WHILST conceding that he was not privy to the financial situation within the university, eminent musician Richard Gill has described the changes to the ANU School of Music as preposterous and indefensible with unnecessary resultant deep dissatisfaction, unhappiness and sadness.
In his opening remarks, he mentioned that “CityNews” had questioned his ability to remain impartial while speaking in the subject at the ANU, but he told the audience he speaks his mind freely on all occasions.
Speaking during the launch of his memoir, “Give Me Excess of It” Mr Gill drew parallels with the National Gallery and National Library, declaring that Canberra needed the continuum of a great music school to mirror the extraordinary success and achievement of those national institutions.
He lamented that future students, particularly in the art of solo, chamber and orchestral performance, will lose vital experience opportunities with the departure of current world standard faculty staff.
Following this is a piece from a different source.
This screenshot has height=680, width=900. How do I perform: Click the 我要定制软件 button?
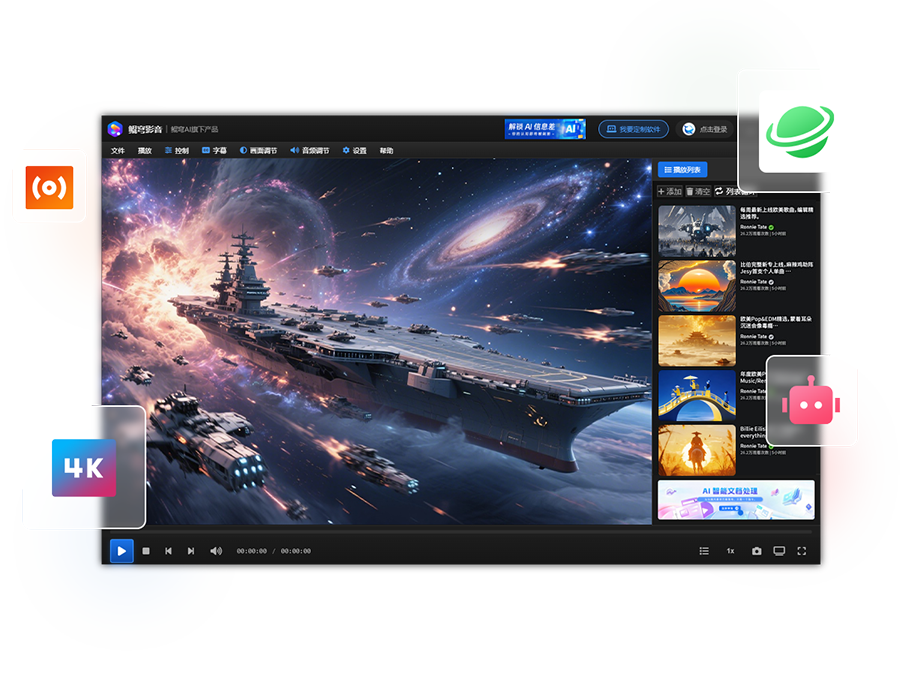[x=633, y=129]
He blamed the current Australia-wide problem on the Dawkins Report, which seemed based primarily on a “bigger is better” philosophy.
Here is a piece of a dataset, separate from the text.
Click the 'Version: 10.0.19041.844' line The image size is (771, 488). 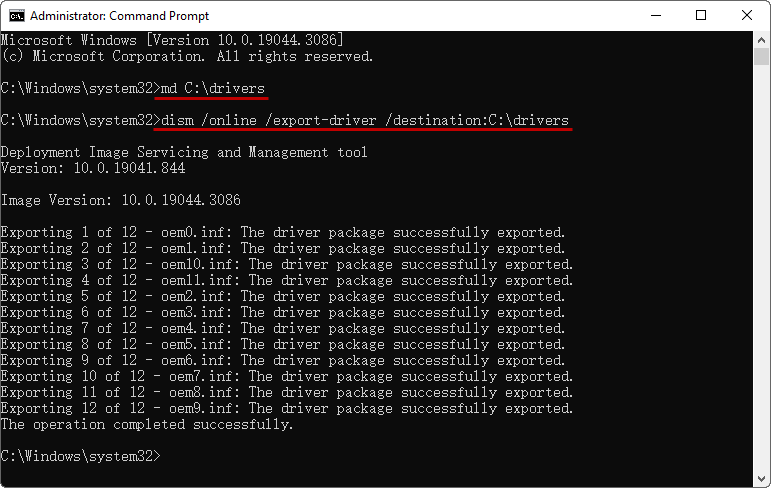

Although the School door looks closed he urged his audience not to give up but to lobby together as a powerful community to seek alternative options. He favours creation of a private music school and cited the International Grammar School, (which bases its learning on language and music), and a Melbourne school for the blind as successful community founded homes of learning. He quoted the Julliard School and the New England Conservatory in Boston as USA models of successful private music schools.
Despite initial focus on the woes of the ANU School of Music, Gill’s entertaining lecture focussed on his early music upbringing under a brutal Catholic education system, his disdain for the national curriculum for music and standardised teaching and his passionate belief in the power of music to change lives for the better.
During a brief Q and A no questions were raised regarding the School of Music situation.